◆ **WORK REQUIRED**
Continue the article below about Antje Moldner-Schmidt's return to the podium, picking up right after its final sentence.

◆ **EXCERPT PROVIDED**
════════

Antje Moldner-Schmidt

When Antje Moldner-Schmidt stood with a gold medal hung around her neck, few would have predicted such success after the German athlete was diagnosed with lymph gland cancer in 2010.  The tears flowed during the German anthem and predictably so.

Journey to the Podium

The 30-year-old German, who missed almost two seasons before returning to take European bronze in Helsinki 2012, had returned to the top of the podium five years after winning the European Athletics Team Championships, and it felt, in her own phrase, “awesome.”

“This is unbelievable!,” she said. “The crowd here is fantastic, their applause was so beautiful for me, it meant so much to me. But at the same time it was sometimes just too much for me, it kind of overcharged me. The medal ceremony will be very emotional for me, with tears, I already know it.”

Moldner-Schmidt, who was born in Potsdam-Babelsberg, began her career as a 1500m runner, winning bronze at the 2005 European Athletics U23 Championships, but changed events in 2008, going on to run in the 2008 Beijing Olympics, where she failed to qualify from her heat.

Her European Athletics Team Championships win in 9:32.65 came a year later, and she finished ninth in the final at the IAAF World Championships later that summer, setting a national record of 9:18.54.

All seemed set for her career – until the news that she had a medical problem.

Moldner-Schmidt was not favourite to win here, given the presence in the final of the two fastest women in Europe this year, Charlotta Fougberg of Sweden and Finland’s Sandra Eriksson.

════════

◆ **DATASET CONTENT**

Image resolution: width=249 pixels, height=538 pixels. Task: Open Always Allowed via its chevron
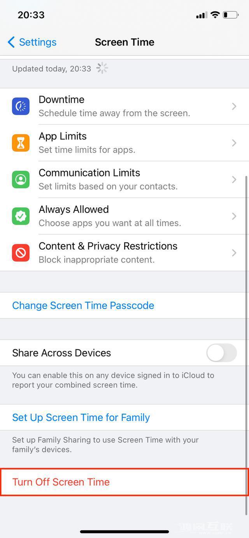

════════

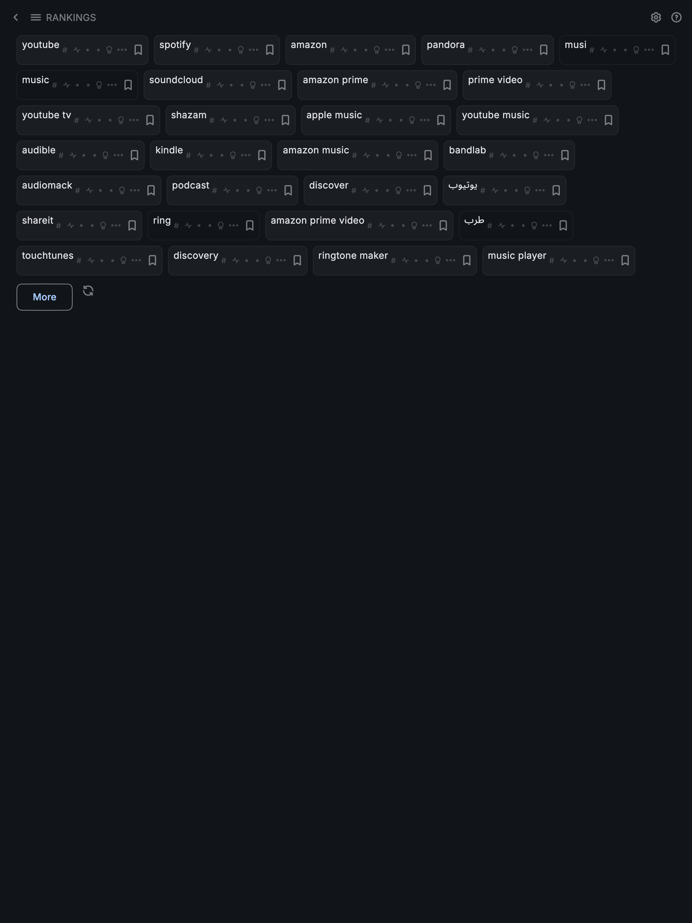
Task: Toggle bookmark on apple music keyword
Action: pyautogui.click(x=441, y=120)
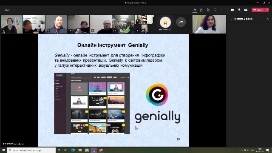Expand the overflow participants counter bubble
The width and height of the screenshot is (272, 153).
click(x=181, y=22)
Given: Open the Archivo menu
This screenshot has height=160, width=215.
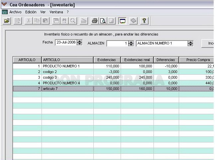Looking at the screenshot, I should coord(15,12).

════════

◆ **YOUR RESPONSE**
In a swift race, the German led at the 2000m point before the pace was taken up by Fougberg. But after the Swede had led into the final straight, Moldner-Schmidt, having attacked the final water jump, moved up in the outside lane and the two women arrived at the final barrier together.

It proved decisive. As the slighter figure of the Swede stumbled on her landing, her German opponent remained on course and finished two metres clear in a season’s best time of 9:29.43.

“In previous races, at the last water jump, I would slow down a little bit,” Moldner-Schmidt said. “But in this race, I really took this obstacle aggressively. And I believe this was the key to my success.

“I was hoping to win a medal. But there were two girls who have gone under 9:30 this year – so gold did not look very probable to me. The pace was high and at the end of the race I felt that I was getting tired. I tried to stay with the leading girls, I tried to keep contact but as the race was so fast I always thought ‘Oh, oh!’.”

Just as she had in 2010, however, Moldner-Schmidt prevailed.